Ultrastructural characteristics of GRK2: immunopositive gold particles from the rat brain in control (same-operated: a, b) and 2-vessel occlusion (2-VO; resp., c, d) experiments. (a) Clusters of GRK2: immunopositive gold particles in the cytoplasmic matrix of perivascular pericytes (arrows) but not in the vascular EC, X 20,000. (b) The presence of GRK2 immunopositive gold particles associated with the edematous portion of the perivascular pericytes cytoplasmic matrix (arrows). Intact, but not giant, mitochondria (M) are free from any GRK2-immunopositive positive gold particles, X 30,000. (c) The GRK2 containing positive gold particles was seen in the hippocampal tissues from rat exposed to 2-VO. The presence of GRK2 immunopositive gold particles was seen throughout the matrix of damaged perivascular pericytes (arrows), X 8,000. (d) Perivascular regions of this area from figure (c) under higher magnification display the presence of islands of GRK2-containing gold particles which are associates with the damaged regions of the cytoplasmic matrix (arrows).
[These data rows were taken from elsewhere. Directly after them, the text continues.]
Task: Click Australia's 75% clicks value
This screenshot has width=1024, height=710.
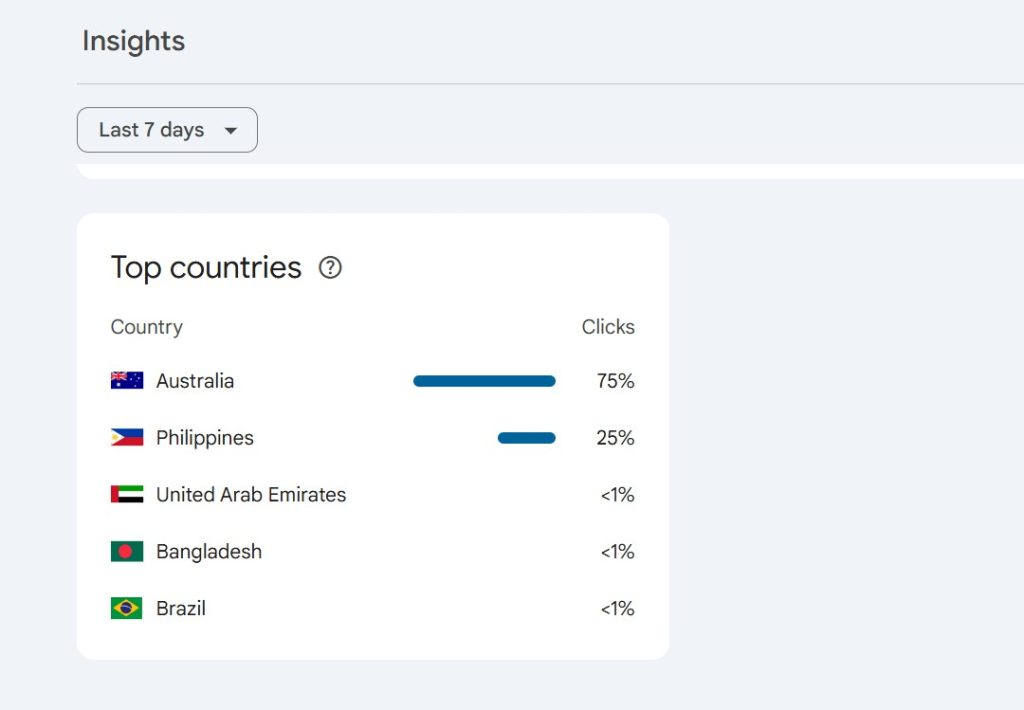Action: 616,381
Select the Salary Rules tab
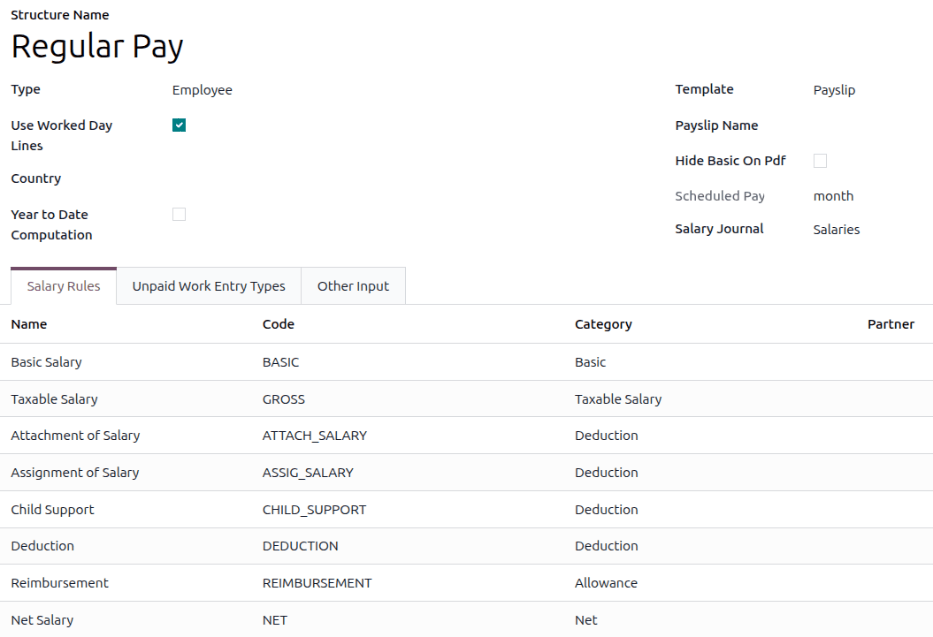 pos(64,286)
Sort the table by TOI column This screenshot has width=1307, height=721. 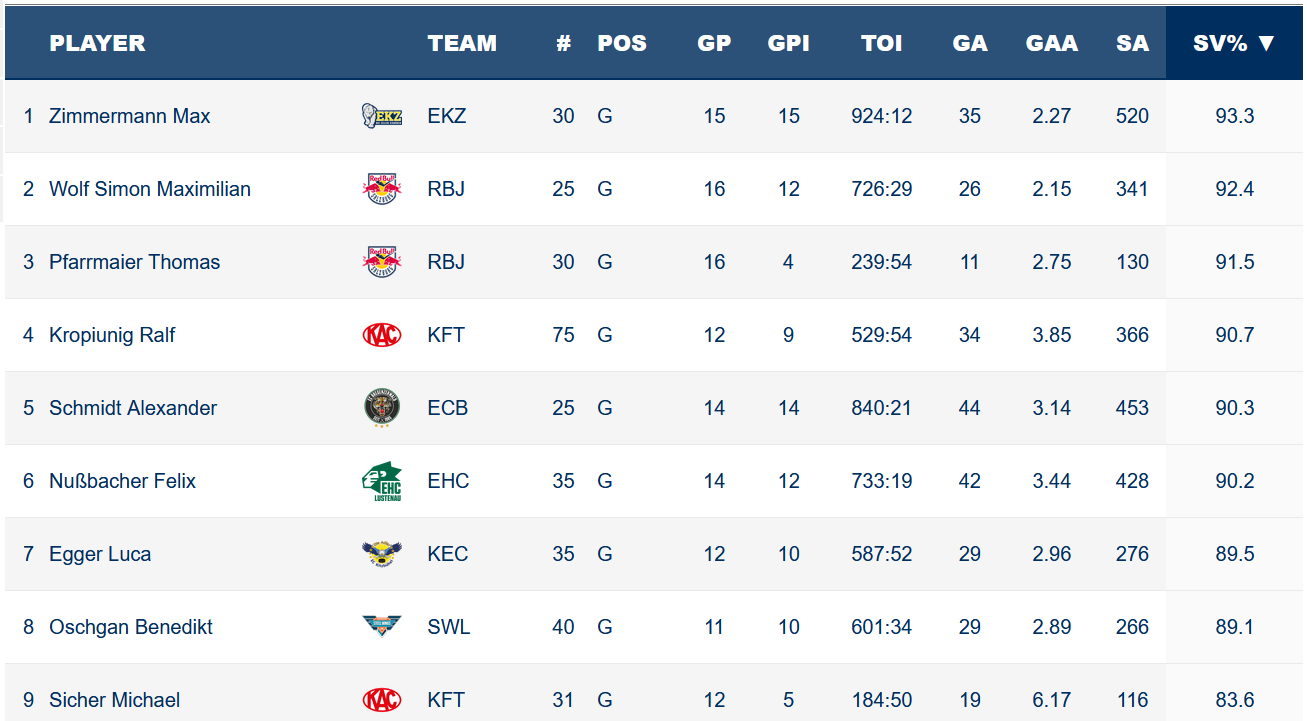(881, 43)

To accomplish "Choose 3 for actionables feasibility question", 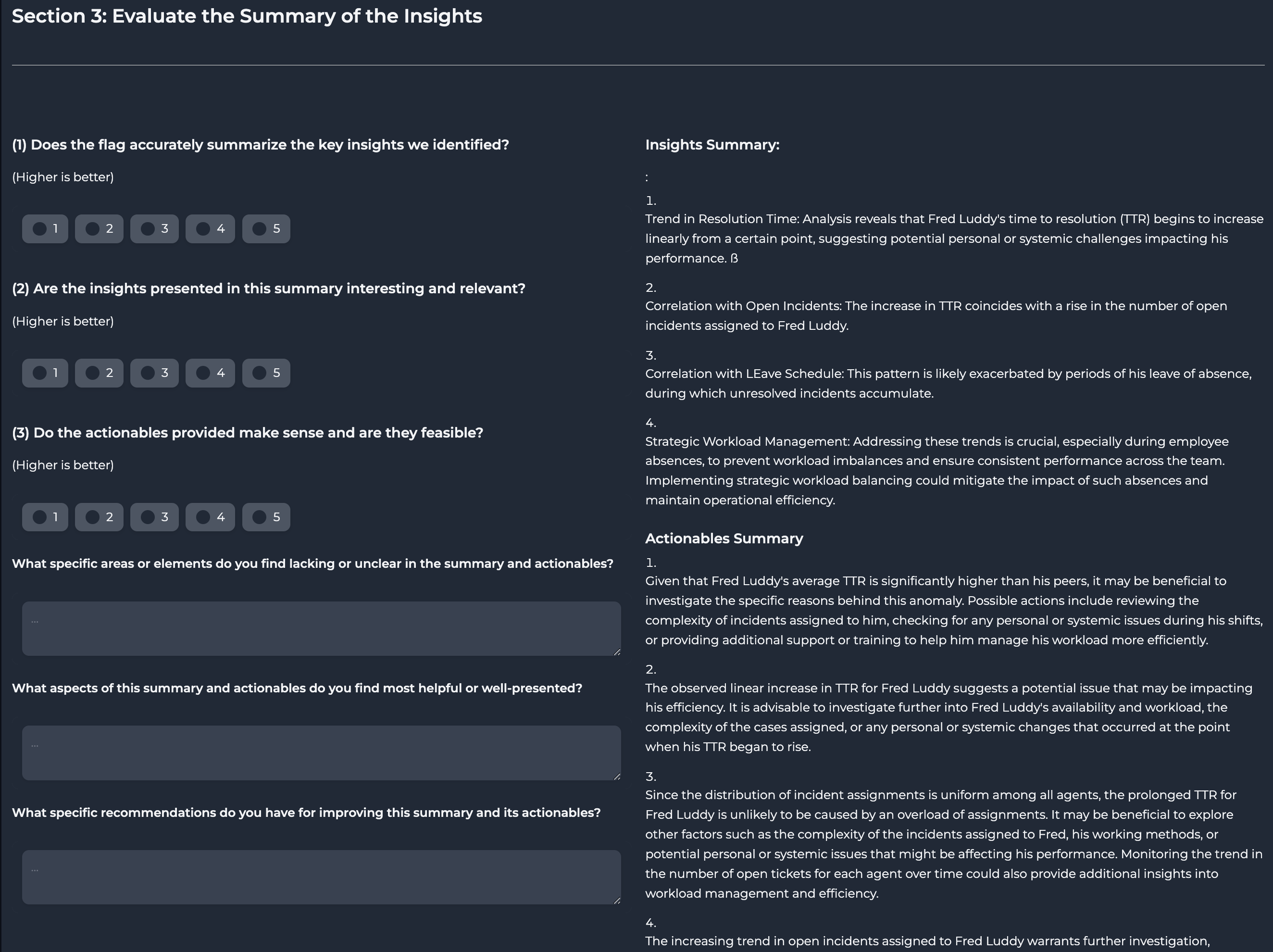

Nucleus (N) and intact mitochondria are from the GRK2 immunoreactivity, X 30,000. (reprinted with permission of Neurotoxicity Research [8]).

Figure 4

The subcellular features of the GRK2 immunoreactivity in the hippocampus of the rat subjected to 2-vessel occlusion. (a) Intact neurons show absence of any GRK2 immunopositive gold particles in their cytoplasmic matrix, X 15,000. (b) Neurons with the effect of chronic cellular hypoperfusion demonstrate the presence of a GRK2 overexpression (arrows) throughout the cell body, however, the intact mitochondria (M) were free from any GRK2 immunopositive gold particles, X 30,000. (c) “Hypoperfusion”-affected neuronal cell body show the presence of islands of GRK2 positive immunodecoration in the external membrane and in the matrix of damaged mitochondria and mitochondria-derived lysosomal structures (arrows), X 40,000. (d) Neurons with severe damage shows the presence of islands of GRK2 containing immunopositive gold particles that associated with the completely damaged (mitochondria-derived lysosomal structures) (arrows), but not with nondamaged mitochondria (intact and giant), X 40,000. (reprinted with permission of Neurotoxicity Research [8]).

Figure 5

The GRK2 immunoreactivity in rat brain hippocampal tissues was exposed to 2-vessel occlusion and determined by using preembedding immunogold cytochemistry techniques. (a) Subcellular determination of GRK2 in the neuronal cell body shows the presence of GRK2 immunopositive gold particles (arrows), which associates with the external membrane and the matrix of damaged but not intact mitochondria (M), X 40,000. (b) Neurons containing granular vacuolar degenerative structures show island of GRK2 immunopositive gold particles (single arrow), X 30,000. (c) The glial cell body shows overexpression of GRK2 immunoreactivity in the matrix of granular vacuolar degenerative structures (single arrow), X 50,000. (d) Neurofilament from the damaged neurons shows the presence of GRK2 immunopositive gold particles (single arrows), X 40,000 (reprinted with permission of Neurotoxicity Research [8]).

Figure 6

The role of GRK2 in AD showing the activation pathways and consequences of increased expression of GRK2 with the endothelium, brain, and mitochondria.